Good Dental Habits Gone Bad
While dental care was pretty low in most people’s priorities even as little as thirty years ago, it’s risen up the ranks in recent years to be one of the most well-observed health considerations of all.
Nowadays, we all understand the importance of daily dental hygiene and six-monthly check-ups with a dentist. The trouble is that, as many people find out the hard way, ‘good’ dental habits can often do damage in ways that we don’t foresee.
Regular appointments with a professional are your best way to offset/avoid these surprisingly negative influences. But, to make sure you don’t go down a path that turns your good intentions into another filling, keep reading to find out what these bad habits in disguise are.
Brushing too hard
According to the Wall Street Journal, as many as 10-20% of the population brush their teeth too hard. More worryingly, this negative habit can cause gum recession and even bleeding gums. In other words, you can quite literally brush your gum lines into oblivion. This is terrible news, as it exposes the roots of your teeth and, unchecked, can lead to the need for extensive work, much as you’d receive if you weren’t brushing at all.
The solution is tenfold and involves finding a brush with softer bristles and, more importantly, working on your brush strokes. Rather than scrubbing (as people seem to do in movies,) you want to focus on small circular motion, specifically where the tooth meets your gum.
Fossing has also come under fire of late, with many recent studies revealing that there’s no real evidence it has any beneficial impact. In fact, mistakes like flossing too hard, fast, or often can lead to the same damage mentioned above, if not worse.
Ultimately, flossing can be beneficial for getting food from hard-to-reach places, but you should floss gently, no more than once a day, to avoid irritating your gums.

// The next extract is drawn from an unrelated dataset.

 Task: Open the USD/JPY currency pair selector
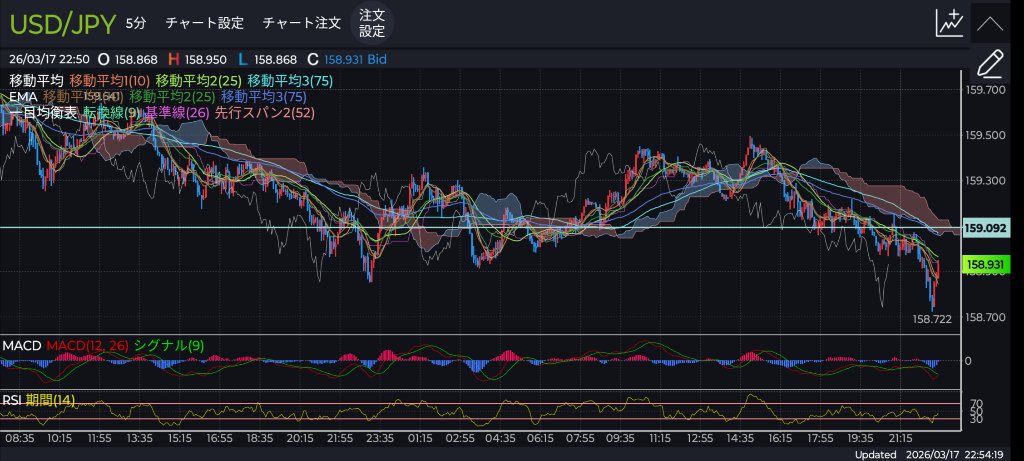(64, 22)
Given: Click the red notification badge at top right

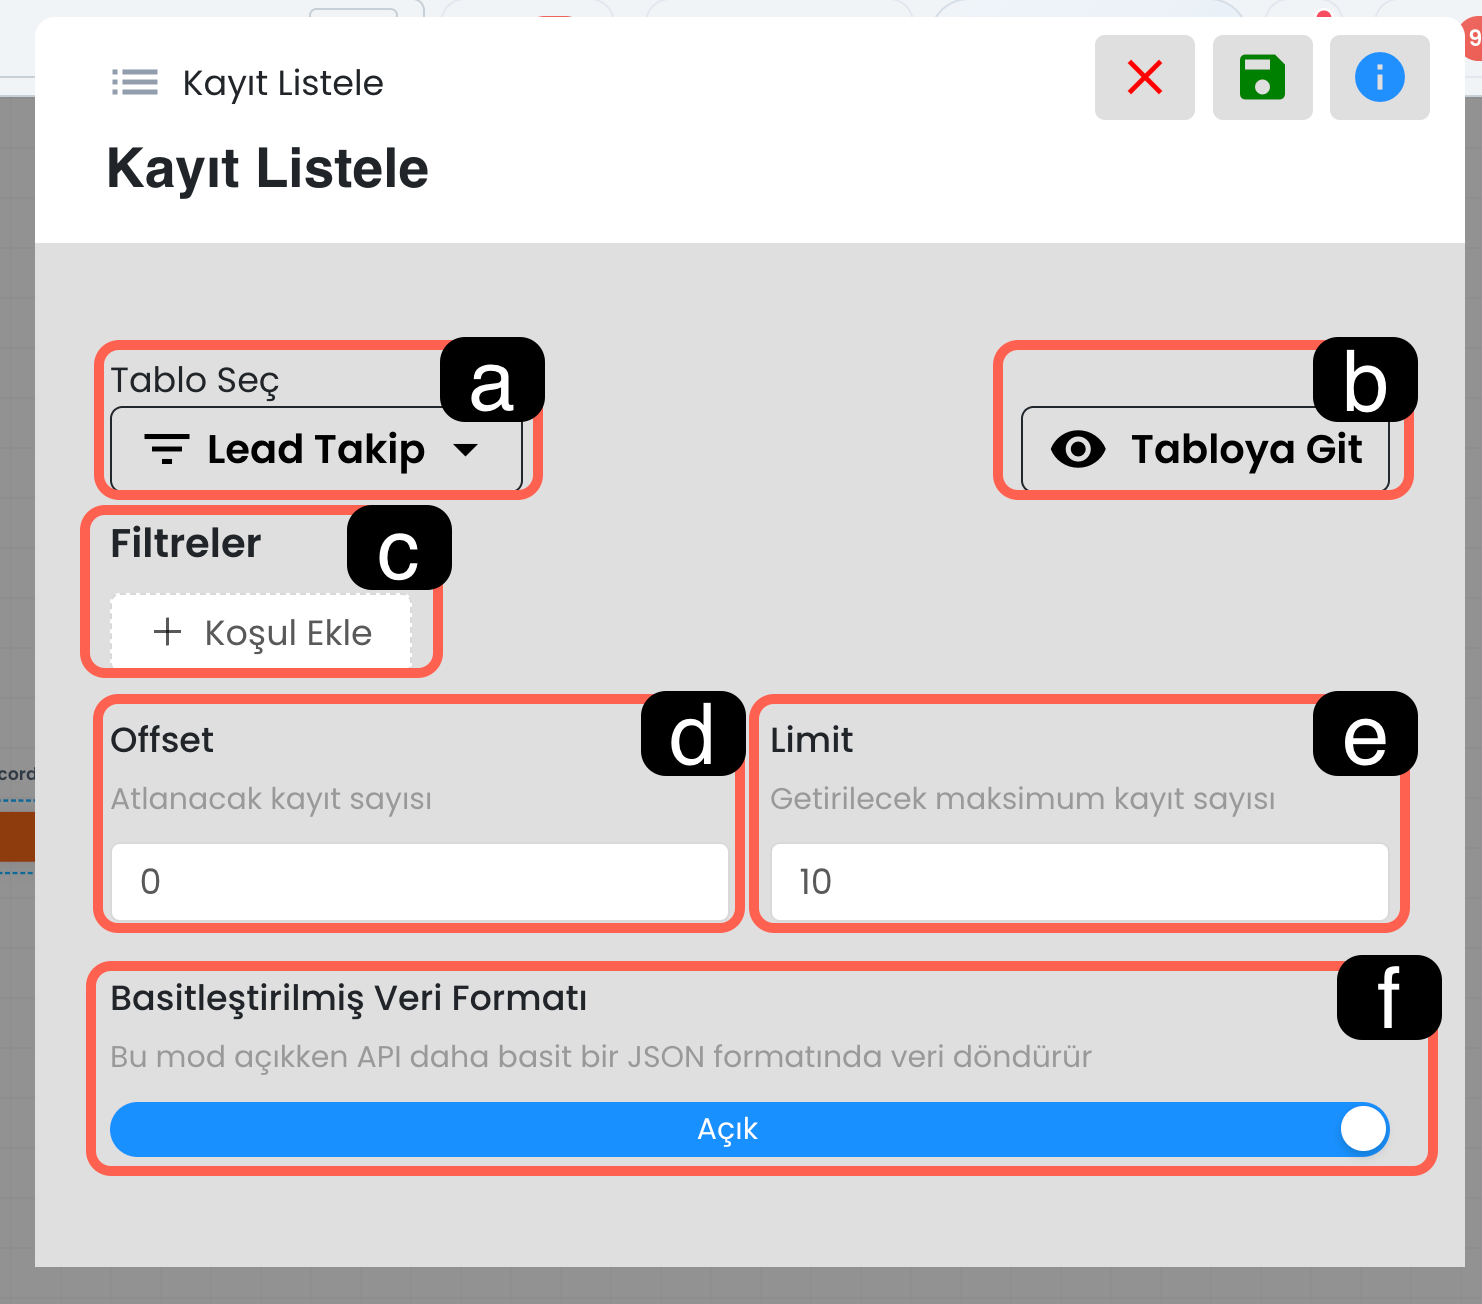Looking at the screenshot, I should click(1473, 39).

‘Healthy snacks’ that do more damage than good
We all know that snacking on sweets is bad news. After all, sugar is a leading cause of plaque and, ultimately, holes. But, what many of us don’t realise when we reach for healthy snacks is that these can often be just as bad if not worse than their obviously unhealthy counterparts. Specifically, highly acidic fruit is the worst thing you can expose your teeth to.
That acid is so bad for wearing away tooth enamel that dentists recommend rinsing with water straight after and waiting at least thirty minutes before brushing so that enamel has time to resettle.
A final word
It can be difficult to get your dental routine just right, and taking these go-tos off the table can make it seem even trickier. In reality, though, a simplified brushing routine that puts gentle, focused strokes at the forefront is the best way to keep your teeth healthy. This, paired with flossing in moderation and regular dental visits, is really all it takes to get tooth care right once and for all.